Anne-Marie Schleiner: I am a gamer and first encountered patches through
a friend with a similar interest in gaming. I am also an artist and I
created my first patch as an art piece that was intended to critique and
parody gender politics in computer gaming. The patch, called "Madame
Polly", was a parody of the recent genre of female action heroine games
like "Tomb Raider" where the player finds clues embedded in computer
terminals distributed throughout the game space that construct the
avatars own polymorphous and contradictory identity–heroine as boy toy,
heroine as drag queen, heroine as feminist role model, heroine as abject
pleasure tool for women–were some of the possible gender subjectivity
configurations.
I also wrote an article relating to gender and gaming for an issue of
Switch about cyberfeminism and appended a section onto the article which
I intended to be about feminist game patching activity. I discovered,
upon further investigation of home pages, that the patches I believed
where created by women were actually bearded computer geeks who happened
to have androgynous and feminine names. This nevertheless led me to the
idea that patches offer a means for alternative game scenarios to emerge
that challenge stereotypical notions of gender in computer gaming and
also potentially subvert other conventions of computer gaming such as
notions of game world space and subjectivity, politics of the other, and
game interactivity and gameplay.
Patching appears to function as a cheap form of conceptual beta-testing
for the gaming industry, which sometimes picks up on patching trends and
releases them as official games. For example, Lara Croft from "Tomb
Raider" appears to trace her most immediate genealogy to patches with
active female characters like Marathon's Amazons and Female Cyborg. It
occurred to me it would be interesting to organize a show that would
exhibit some of the more subversive and unique patches floating around
the web that have emerged as a sort of popular culture hacker art form
and to also to invite artist's who are not necessarily deeply immersed
in gaming culture to create game patches. Following in the wake of
artists like VNS Matrix and the hacktivists of the Electronic
Disturbance Theater, as a curator I am interested in the notion of art
as culture hacking, art with a critical agenda that seeps outside the
boundaries of prescribed art audiences and engages itself with a broader
public (i.e.. the gaming public). Art that finds cracks in the code and
hacks into foreign systems. I also want to invite a cross-pollination of
gaming and art strategies by providing artists with tools and techniques
developed by game hackers and exhibiting game patches created by gamers
as art.
So I posted a call for submissions for "Cracking the Maze: Game Plug-ins
and Patches as Hacker Art" (http://switch.sjsu.edu/web/CrackingtheMaze)
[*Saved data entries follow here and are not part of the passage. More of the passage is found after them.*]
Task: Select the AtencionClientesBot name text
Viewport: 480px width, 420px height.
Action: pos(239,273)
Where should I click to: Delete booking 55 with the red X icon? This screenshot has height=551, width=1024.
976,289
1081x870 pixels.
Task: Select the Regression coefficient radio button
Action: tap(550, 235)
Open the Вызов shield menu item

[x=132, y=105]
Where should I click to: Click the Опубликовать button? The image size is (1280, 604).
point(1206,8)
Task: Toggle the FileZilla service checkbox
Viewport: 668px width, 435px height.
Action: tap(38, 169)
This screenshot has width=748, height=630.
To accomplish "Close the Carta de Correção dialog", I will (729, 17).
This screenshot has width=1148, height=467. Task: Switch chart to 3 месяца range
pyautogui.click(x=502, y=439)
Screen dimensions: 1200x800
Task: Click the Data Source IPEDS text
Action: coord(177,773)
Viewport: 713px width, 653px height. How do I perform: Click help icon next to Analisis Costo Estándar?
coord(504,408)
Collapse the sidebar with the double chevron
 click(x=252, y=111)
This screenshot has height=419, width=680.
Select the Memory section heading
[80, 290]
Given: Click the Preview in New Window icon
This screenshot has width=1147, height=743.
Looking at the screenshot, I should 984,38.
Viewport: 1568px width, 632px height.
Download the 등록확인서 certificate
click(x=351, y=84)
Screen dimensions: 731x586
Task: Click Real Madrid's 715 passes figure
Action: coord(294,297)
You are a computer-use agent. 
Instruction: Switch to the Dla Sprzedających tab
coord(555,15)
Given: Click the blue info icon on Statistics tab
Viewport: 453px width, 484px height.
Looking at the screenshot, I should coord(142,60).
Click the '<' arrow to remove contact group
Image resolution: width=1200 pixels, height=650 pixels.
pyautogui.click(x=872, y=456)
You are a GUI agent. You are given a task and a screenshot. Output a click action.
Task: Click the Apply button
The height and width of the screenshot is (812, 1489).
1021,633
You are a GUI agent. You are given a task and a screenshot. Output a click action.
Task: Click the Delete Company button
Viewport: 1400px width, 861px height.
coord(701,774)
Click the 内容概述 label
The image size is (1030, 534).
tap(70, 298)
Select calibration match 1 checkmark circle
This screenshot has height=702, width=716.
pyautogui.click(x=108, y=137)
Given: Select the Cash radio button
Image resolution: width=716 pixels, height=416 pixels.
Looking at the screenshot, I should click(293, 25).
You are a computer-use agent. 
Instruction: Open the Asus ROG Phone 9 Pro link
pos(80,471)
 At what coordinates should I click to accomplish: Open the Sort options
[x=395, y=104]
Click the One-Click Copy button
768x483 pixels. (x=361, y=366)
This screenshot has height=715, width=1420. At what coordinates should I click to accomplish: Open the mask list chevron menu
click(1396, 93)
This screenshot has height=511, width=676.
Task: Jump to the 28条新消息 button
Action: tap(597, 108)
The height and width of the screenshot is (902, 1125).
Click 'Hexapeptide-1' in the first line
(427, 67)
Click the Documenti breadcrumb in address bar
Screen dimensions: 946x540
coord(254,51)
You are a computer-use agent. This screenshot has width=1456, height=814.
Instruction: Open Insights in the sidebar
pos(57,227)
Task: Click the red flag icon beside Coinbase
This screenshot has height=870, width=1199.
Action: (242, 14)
on the web and I am very happy with the results.
McLellan: What are the best game patches you've come across?
Schleiner: This is always changing. Game patching is not an art form
that lends itself to the selection of timeless awe-inspiring
masterpieces. Aesthetically game patching cannot compete with the
capital that goes into the graphic detail and ambience in commercial
games (although many young gamers continue to make valiant efforts and
the result is often a less resplendent replica of the original game).
The patches (add-ons, mods, skins, plug-ins, shapes, etc.) that I find
most interesting are those that offer a humorous twist on the familiar
tropes of gaming and create potential gaps where new gaming genres can
emerge. I think "Barney and his Minions" for Doom is a patch that is
darkly humorous and undermines the machismo associated with shooters by
replacing the standard tough guys with children's fantasy figures. Also,
I enjoy patches that are not necessarily subversive but operate as what
William Irwin Thompson calls "epistemological cartoons" garish
hyperboles that crystallize underlying cultural relationships. "Los
Disneys" is a patch that is offers a dystopian vision of the U.S. real
estate being taken over by Disney Corporation. Since Disney already owns
a retirement community in Florida and has entered the hearts and minds
of many Americans through the entertainment industry "Los Disneys"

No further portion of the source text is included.